** start Selection **

Thats alright Emerson, understandable.

You are correct that the middle line, DH towards the river, has had a lot of saplings come out of it, i saw a motorbike rider there also on that weekend ride and he was coming out of the top of that segment, i'm sure they are as much to blame for the broken trees as any impatient riders.

Both the boggy runners climb (still slippery after a week on the off camber climb out) and the decent post u turn were bad. I found the runners climb as expected and had no plans to ride it but the decent after the u-turn drops down into the gully a bit and a lot of water has been flowing along it, possibly a re-route higher up the hillside? By reverse i mean as the segment name, headed towards the lake.

I think a large amount of logs would be good on the collapsed gully, not just for us riding happy hollow but for those exploring and crossing the gully at full pelt. The tracks there are very clear and look well ridden and it could very easily catch out a rider new to the area.

And to Mr. Nuclear, i will send your regards!


----------



## emerthis (Jun 17, 2011)

This just in from the Ranger at Parks Vic:

On-ground assessment of the trail network has now been completed, we now have a much better understanding of what is actually out there. Garry, Angelo and myself are meeting this afternoon to discuss and review the information we have compiled over the past few weeks. We will be in touch in the near future to schedule in a some meetings, I'm predicting these will be a mix of on-site and meeting room. Yes agreed, let's keep communication timely and continuous.

I have spoken with the Ranger by phone today and a bit of email over the last couple of days. Here's a bit of an excerpt from (well, most of) what I had to say:

I saw your signage about the risk removal scheduled to start soon, in the heavily-used part of the park between the old Maroondah pipeline easement and the main fire road, at the southern end of the Park (see linked map). I must say, I was surprised to see how much the 'extreme' trails (with the big jumps) have spread across the area. I must agree that the way those jumps have been built does seem to pose an unnecessary level of risk, and it's certainly not in keeping with the natural forms that most of the more mature mountain-bike community values so highly about the area.

The kind of jumps that have been appearing recently are often referred to as 'doubles', or 'double-jumps' in older jargon. They are comprised of an up-ramp, followed by a gap, and a completely separate down-ramp. They are uncompromising in that failure to negotiate the obstacle successfully carries quite a high risk of injury. There is a way to make these features less prone to risk, as demonstrated at You Yangs Regional Park - simply by filling the gap between the ramps. What you end up with is something that looks much more natural (for example, like an eroded termite mound) - however any trail with this kind of feature needs to be well sign-posted in terms of advisory warnings, and the jumps should be quite clear of surrounding trees, to minimise the chances of an accidental collision.

** end Selection **

## Written exercise 1
Please copy the forum thread from "On-ground assessment of" to "timely and continuous.", swapping in "office" wherever "meeting room" appears.
## Written exercise 2
Answer these from the forum thread:
(a) Where was the motorbike rider coming out of?
(b) Which park is given as showing how to make double-jumps less risky?
(c) What three parts make up a double-jump?
## Written exercise 3
Write a continuation of the forum thread from its last sentence.
The data that comes next is separate from the forum thread.

** start Provided data **

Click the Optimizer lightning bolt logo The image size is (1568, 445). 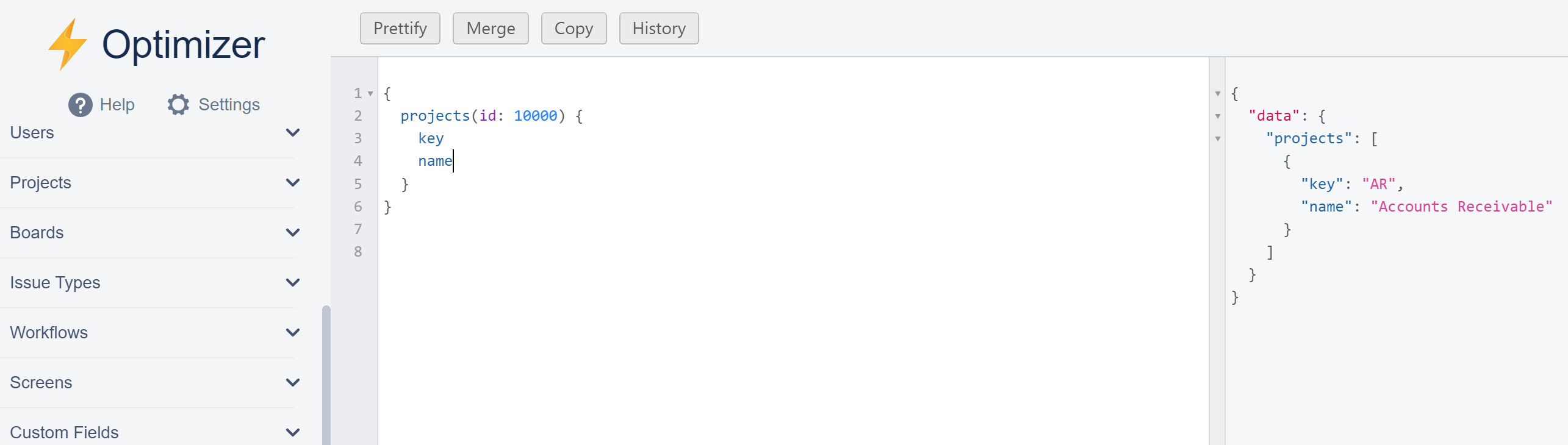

** end Provided data **

## Written answer 1
On-ground assessment of the trail network has now been completed, we now have a much better understanding of what is actually out there. Garry, Angelo and myself are meeting this afternoon to discuss and review the information we have compiled over the past few weeks. We will be in touch in the near future to schedule in a some meetings, I'm predicting these will be a mix of on-site and office. Yes agreed, let's keep communication timely and continuous.

## Written answer 2
(a) The top of that segment.
(b) You Yangs Regional Park.
(c) An up-ramp, a gap, and a completely separate down-ramp.

## Written answer 3
I think that your proposal for the flat area near the water tank, up towards Yellow Gum (see linked map), is ideally suited to the kind of construction I refer to above - however you will find, as stated by the group at our meeting, that generally the builders of these trails and jumps are local kids, who mostly have no way of accessing the more remote parts of the Park, hence they build near the boundary of the park where the housing estates are located. I am quite sure that you will see a proliferation of this kind of thing once the new development at University Hill and Chancellor has become more established. It can really only be effectively minimised by frequent patrols.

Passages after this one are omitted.